- Yapılacak İşler:
#1 Okuma metninde "Bakara, 120." ifadesinden "ve kadınlardan sakının." ifadesine kadar uzanan bölümü hiçbir değişiklik yapmadan yazın.
#2 Okuma metninde "SÖZÜN ÖZÜ" başlığı altındaki söz kime ait olarak gösterilmiştir?

- Okuma Metni:

———

ÂYET-İ KERÎME
Ey Peygamber! Dinlerine uymadıkça Yahudiler de Hrıstiyanlar da senden asla hoşnut olmayacaklardır.
Bakara, 120.
HADÎS-İ ŞERİF
Dünya tatlı ve caziptir. Allah sizi dünyada egemen kılacak ve nasıl davranacağınıza bakacaktır. Dünyadan ve kadınlardan sakının.
Müslim, Rikak, 99.
SÖZÜN ÖZÜ
Bir düşünce için ölümü göze almak, kendini feda ediş değil; hayatı anlamlandırmaktır.
İsmet Özel
Kategori : / PORTRELER
Okunma Sayısı: 6096
Yazar: Ercan Yılmaz
DOÇ. DR. DURMUŞ HOCAOĞLU VEFAT ETMİŞ!!!

———

- Verilen Liste:
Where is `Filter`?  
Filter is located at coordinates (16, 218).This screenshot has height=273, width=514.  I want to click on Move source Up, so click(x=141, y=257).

———

- Görevlere Göre Cevaplar:
#1
Bakara, 120.
HADÎS-İ ŞERİF
Dünya tatlı ve caziptir. Allah sizi dünyada egemen kılacak ve nasıl davranacağınıza bakacaktır. Dünyadan ve kadınlardan sakının.

#2 İsmet Özel'e ait olarak gösterilmiştir.